### Records for this task
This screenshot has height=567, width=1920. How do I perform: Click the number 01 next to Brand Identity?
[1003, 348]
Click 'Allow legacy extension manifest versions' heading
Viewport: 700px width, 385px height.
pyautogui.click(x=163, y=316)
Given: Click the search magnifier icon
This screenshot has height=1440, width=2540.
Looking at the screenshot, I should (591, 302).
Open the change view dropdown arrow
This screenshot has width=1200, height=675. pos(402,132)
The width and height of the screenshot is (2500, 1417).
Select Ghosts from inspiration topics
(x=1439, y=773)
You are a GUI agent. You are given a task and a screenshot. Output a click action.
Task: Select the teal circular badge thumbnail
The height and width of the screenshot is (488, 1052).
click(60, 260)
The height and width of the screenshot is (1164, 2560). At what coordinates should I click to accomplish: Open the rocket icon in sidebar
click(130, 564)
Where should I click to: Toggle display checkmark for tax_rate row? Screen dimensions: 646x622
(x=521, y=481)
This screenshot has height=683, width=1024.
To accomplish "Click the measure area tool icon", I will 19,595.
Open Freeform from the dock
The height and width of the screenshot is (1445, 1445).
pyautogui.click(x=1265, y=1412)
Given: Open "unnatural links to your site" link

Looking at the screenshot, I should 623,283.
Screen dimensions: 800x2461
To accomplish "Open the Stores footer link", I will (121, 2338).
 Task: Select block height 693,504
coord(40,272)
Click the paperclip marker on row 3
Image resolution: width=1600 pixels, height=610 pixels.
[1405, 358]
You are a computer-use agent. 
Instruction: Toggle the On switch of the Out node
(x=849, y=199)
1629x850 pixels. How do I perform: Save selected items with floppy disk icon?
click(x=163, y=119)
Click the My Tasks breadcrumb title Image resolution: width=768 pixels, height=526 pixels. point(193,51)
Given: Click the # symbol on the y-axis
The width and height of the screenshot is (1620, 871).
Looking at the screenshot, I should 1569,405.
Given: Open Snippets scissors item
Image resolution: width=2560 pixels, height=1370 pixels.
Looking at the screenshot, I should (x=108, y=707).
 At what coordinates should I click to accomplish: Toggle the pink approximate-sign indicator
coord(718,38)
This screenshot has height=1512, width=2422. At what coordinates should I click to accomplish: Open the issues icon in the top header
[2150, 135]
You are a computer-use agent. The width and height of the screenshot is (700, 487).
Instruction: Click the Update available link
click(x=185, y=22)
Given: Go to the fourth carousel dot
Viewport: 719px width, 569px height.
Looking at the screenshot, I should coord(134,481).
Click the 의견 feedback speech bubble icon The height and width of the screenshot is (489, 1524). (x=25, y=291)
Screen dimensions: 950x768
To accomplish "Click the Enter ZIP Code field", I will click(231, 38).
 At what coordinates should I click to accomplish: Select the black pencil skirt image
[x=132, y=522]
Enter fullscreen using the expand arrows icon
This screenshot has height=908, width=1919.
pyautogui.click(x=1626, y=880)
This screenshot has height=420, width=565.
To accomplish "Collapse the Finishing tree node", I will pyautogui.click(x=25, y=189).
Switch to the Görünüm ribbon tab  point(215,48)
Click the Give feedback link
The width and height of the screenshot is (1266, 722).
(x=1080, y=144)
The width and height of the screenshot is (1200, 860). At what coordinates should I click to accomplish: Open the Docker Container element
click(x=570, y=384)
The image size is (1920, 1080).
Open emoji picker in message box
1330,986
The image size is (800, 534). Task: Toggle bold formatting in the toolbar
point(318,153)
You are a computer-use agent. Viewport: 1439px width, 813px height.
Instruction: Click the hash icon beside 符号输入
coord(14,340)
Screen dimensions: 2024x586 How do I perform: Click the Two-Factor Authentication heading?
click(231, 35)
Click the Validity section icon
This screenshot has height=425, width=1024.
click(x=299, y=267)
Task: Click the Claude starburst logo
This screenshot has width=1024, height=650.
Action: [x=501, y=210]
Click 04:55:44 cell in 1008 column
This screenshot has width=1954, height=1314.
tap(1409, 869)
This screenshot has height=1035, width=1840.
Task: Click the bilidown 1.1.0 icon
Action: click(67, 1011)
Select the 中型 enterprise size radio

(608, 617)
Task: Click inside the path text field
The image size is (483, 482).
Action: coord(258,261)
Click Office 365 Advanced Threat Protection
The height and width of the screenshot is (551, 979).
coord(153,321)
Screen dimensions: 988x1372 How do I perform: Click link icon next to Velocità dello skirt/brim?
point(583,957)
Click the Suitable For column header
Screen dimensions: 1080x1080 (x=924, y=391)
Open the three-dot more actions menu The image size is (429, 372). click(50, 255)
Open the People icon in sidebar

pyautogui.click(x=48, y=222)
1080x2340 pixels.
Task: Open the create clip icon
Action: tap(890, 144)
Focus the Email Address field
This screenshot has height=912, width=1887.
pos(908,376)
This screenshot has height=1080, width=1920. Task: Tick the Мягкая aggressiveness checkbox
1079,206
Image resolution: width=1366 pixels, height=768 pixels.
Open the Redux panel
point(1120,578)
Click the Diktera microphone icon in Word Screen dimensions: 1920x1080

### What you will do
Copy all of the material above line for line, keeping every character unchanged.

### Exercise answer
This screenshot has height=567, width=1920. How do I perform: Click the number 01 next to Brand Identity?
[1003, 348]
Click 'Allow legacy extension manifest versions' heading
Viewport: 700px width, 385px height.
pyautogui.click(x=163, y=316)
Given: Click the search magnifier icon
This screenshot has height=1440, width=2540.
Looking at the screenshot, I should (591, 302).
Open the change view dropdown arrow
This screenshot has width=1200, height=675. pos(402,132)
The width and height of the screenshot is (2500, 1417).
Select Ghosts from inspiration topics
(x=1439, y=773)
You are a GUI agent. You are given a task and a screenshot. Output a click action.
Task: Select the teal circular badge thumbnail
The height and width of the screenshot is (488, 1052).
click(60, 260)
The height and width of the screenshot is (1164, 2560). At what coordinates should I click to accomplish: Open the rocket icon in sidebar
click(130, 564)
Where should I click to: Toggle display checkmark for tax_rate row? Screen dimensions: 646x622
(x=521, y=481)
This screenshot has height=683, width=1024.
To accomplish "Click the measure area tool icon", I will 19,595.
Open Freeform from the dock
The height and width of the screenshot is (1445, 1445).
pyautogui.click(x=1265, y=1412)
Given: Open "unnatural links to your site" link

Looking at the screenshot, I should 623,283.
Screen dimensions: 800x2461
To accomplish "Open the Stores footer link", I will (121, 2338).
 Task: Select block height 693,504
coord(40,272)
Click the paperclip marker on row 3
Image resolution: width=1600 pixels, height=610 pixels.
[1405, 358]
You are a computer-use agent. 
Instruction: Toggle the On switch of the Out node
(x=849, y=199)
1629x850 pixels. How do I perform: Save selected items with floppy disk icon?
click(x=163, y=119)
Click the My Tasks breadcrumb title Image resolution: width=768 pixels, height=526 pixels. point(193,51)
Given: Click the # symbol on the y-axis
The width and height of the screenshot is (1620, 871).
Looking at the screenshot, I should 1569,405.
Given: Open Snippets scissors item
Image resolution: width=2560 pixels, height=1370 pixels.
Looking at the screenshot, I should (x=108, y=707).
 At what coordinates should I click to accomplish: Toggle the pink approximate-sign indicator
coord(718,38)
This screenshot has height=1512, width=2422. At what coordinates should I click to accomplish: Open the issues icon in the top header
[2150, 135]
You are a computer-use agent. The width and height of the screenshot is (700, 487).
Instruction: Click the Update available link
click(x=185, y=22)
Given: Go to the fourth carousel dot
Viewport: 719px width, 569px height.
Looking at the screenshot, I should coord(134,481).
Click the 의견 feedback speech bubble icon The height and width of the screenshot is (489, 1524). (x=25, y=291)
Screen dimensions: 950x768
To accomplish "Click the Enter ZIP Code field", I will click(231, 38).
 At what coordinates should I click to accomplish: Select the black pencil skirt image
[x=132, y=522]
Enter fullscreen using the expand arrows icon
This screenshot has height=908, width=1919.
pyautogui.click(x=1626, y=880)
This screenshot has height=420, width=565.
To accomplish "Collapse the Finishing tree node", I will pyautogui.click(x=25, y=189).
Switch to the Görünüm ribbon tab  point(215,48)
Click the Give feedback link
The width and height of the screenshot is (1266, 722).
(x=1080, y=144)
The width and height of the screenshot is (1200, 860). At what coordinates should I click to accomplish: Open the Docker Container element
click(x=570, y=384)
The image size is (1920, 1080).
Open emoji picker in message box
1330,986
The image size is (800, 534). Task: Toggle bold formatting in the toolbar
point(318,153)
You are a computer-use agent. Viewport: 1439px width, 813px height.
Instruction: Click the hash icon beside 符号输入
coord(14,340)
Screen dimensions: 2024x586 How do I perform: Click the Two-Factor Authentication heading?
click(231, 35)
Click the Validity section icon
This screenshot has height=425, width=1024.
click(x=299, y=267)
Task: Click the Claude starburst logo
This screenshot has width=1024, height=650.
Action: [x=501, y=210]
Click 04:55:44 cell in 1008 column
This screenshot has width=1954, height=1314.
tap(1409, 869)
This screenshot has height=1035, width=1840.
Task: Click the bilidown 1.1.0 icon
Action: click(67, 1011)
Select the 中型 enterprise size radio

(608, 617)
Task: Click inside the path text field
The image size is (483, 482).
Action: coord(258,261)
Click Office 365 Advanced Threat Protection
The height and width of the screenshot is (551, 979).
coord(153,321)
Screen dimensions: 988x1372 How do I perform: Click link icon next to Velocità dello skirt/brim?
point(583,957)
Click the Suitable For column header
Screen dimensions: 1080x1080 (x=924, y=391)
Open the three-dot more actions menu The image size is (429, 372). click(50, 255)
Open the People icon in sidebar

pyautogui.click(x=48, y=222)
1080x2340 pixels.
Task: Open the create clip icon
Action: tap(890, 144)
Focus the Email Address field
This screenshot has height=912, width=1887.
pos(908,376)
This screenshot has height=1080, width=1920. Task: Tick the Мягкая aggressiveness checkbox
1079,206
Image resolution: width=1366 pixels, height=768 pixels.
Open the Redux panel
point(1120,578)
Click the Diktera microphone icon in Word Screen dimensions: 1920x1080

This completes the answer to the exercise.